■ **OBJECTIVE**
Please answer these questions about the Bullyville review:
1. What floor of the North Tower did Bart's father work on?
2. Which middle school does Bart attend for his eighth-grade year?
3. Who is assigned to be Bart's Big Brother at Baileywell?

■ **SELECTION**
——————————

Bullyville
* spoilers appear in the review
“What’s more important even than college,’ Dr. Bratton continued, ‘are the lifelong friendships that Baileywell students form, relationships that are not only sustaining in every way, but are incredibly helpful as our graduates find their path through a world that gets scarier and more threatening every day”
“And what’s most important…is the kind of young men we are graduating. Men who feel sympathy for the underdog. The little guy. Who can see things from the little guy’s point of view. Our hope is that the Baileywell experience will produce the sort of compassionate, feeling, deeply, human men who will lead us into a brighter and more caring future.”
Dr. Bratton (Dr. Bratwurst to Bulleywell insiders) has high hopes for his students. Unfortunately, his sentiments seem to pertain to some alternate universe as they don’t reflect the reality of school life for Baileywell’s students. Just ask Bart Rangely.
Bart’s eighth-grade year at Hillbrook Middle School in northern New Jersey begins just like his previous school years–school’s the place to go to hang out with friends and to fly miles under the radar, just like he likes it. However, flying under the radar becomes impossible after Bart stays home from school sick on 9/11/2001.
On that day, Bart’s father (who has not been home for six months anyway since he left them to live with another woman) goes to work on the ninety-fifth floor of the North Tower of the World Trade Center. His mother, who works in the North Tower also, remains home to take care of Bart.
When they receive news of his father’s death, Bart’s whole world turns upside down. Not only does he have to deal with the instant fame created by his “saving” his mother’s life; he’s also coping with the death of a father who deserted them before his death. He’s also received a full scholarship to Baileywell. His mother believe this scholarship to be the good coming out of the bad, but Bart’s not so sure.
Bart’s matriculation into Baileywell Prep (better known as Bulleywell but also known as Bullyville or Bullyreallywell) signifies his transition from “Miracle Boy” of 9/11 to “bully-ee.” Bart is assigned Tyro Bergen as his Big Brother, Big Brother like Big Brother in 1984 that is. Tyro’s watching Bart and thinking about Bart for the sole purpose of thinking up new methods of psychological torture to inflict upon him.

——————————

■ **LISTED RECORDS**
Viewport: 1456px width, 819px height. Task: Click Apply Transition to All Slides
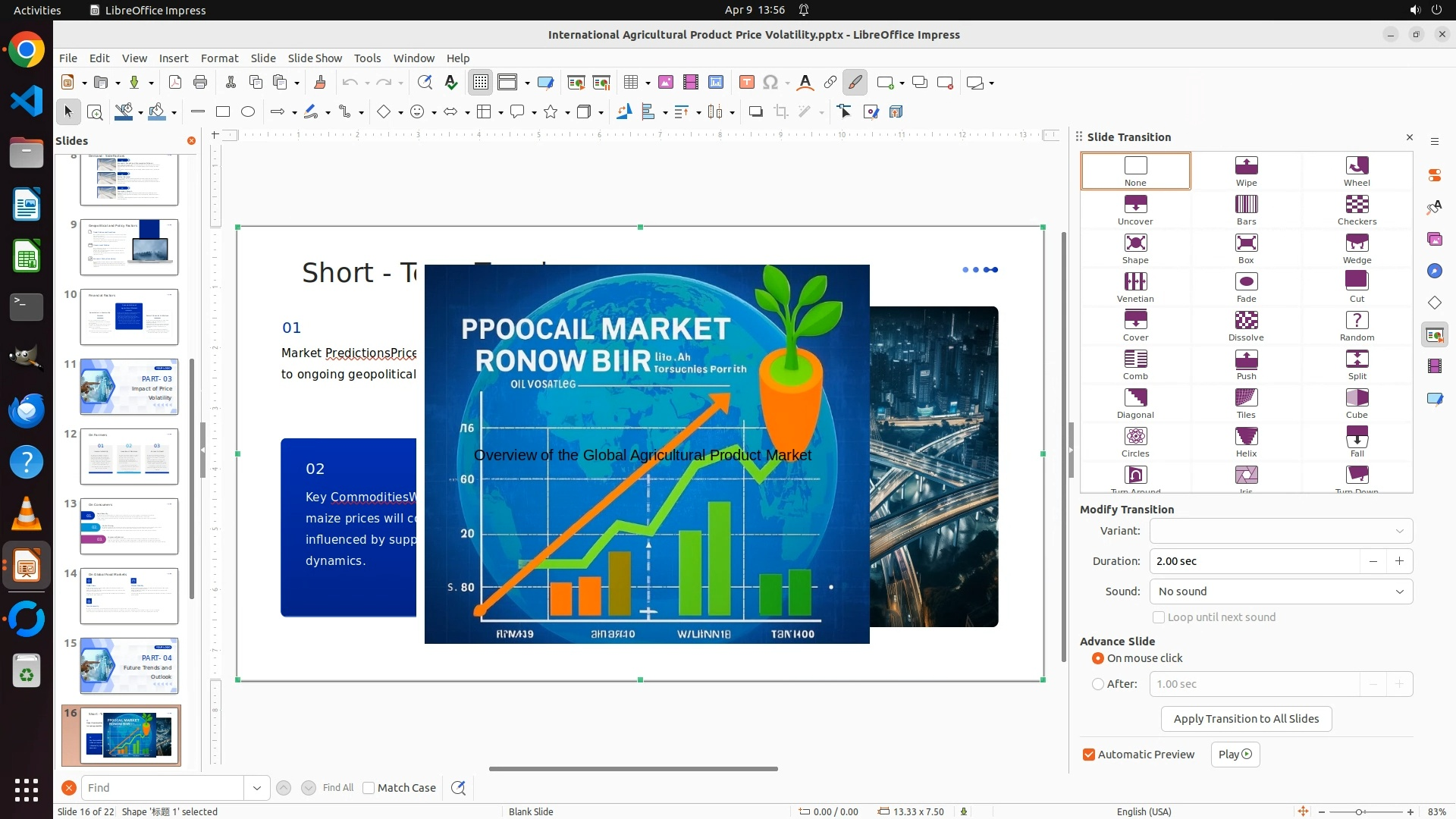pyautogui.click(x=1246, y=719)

——————————

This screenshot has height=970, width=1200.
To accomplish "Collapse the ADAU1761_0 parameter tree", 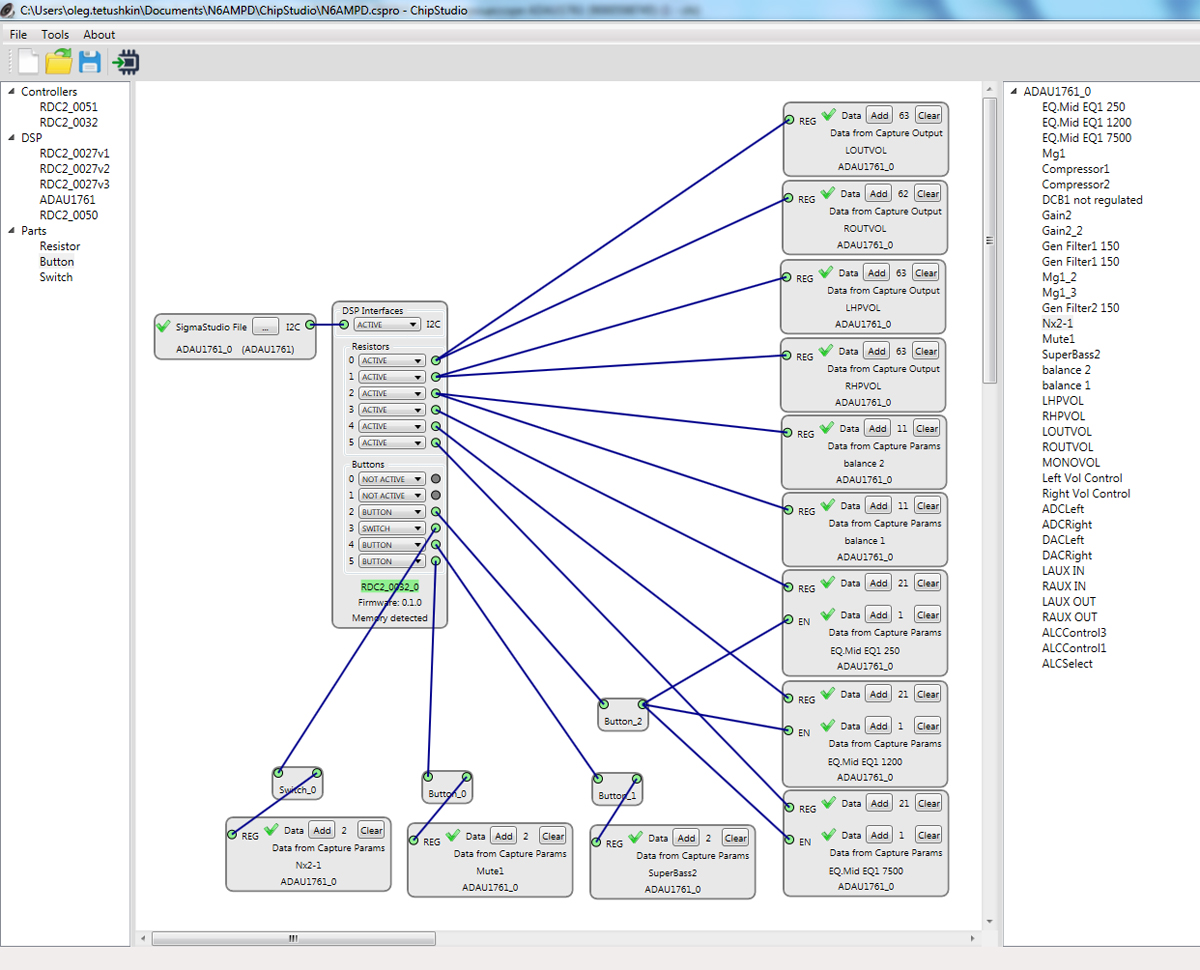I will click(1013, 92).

——————————

■ **ANSWER FOR THIS EXERCISE**
1. The ninety-fifth floor.
2. Hillbrook Middle School.
3. Tyro Bergen.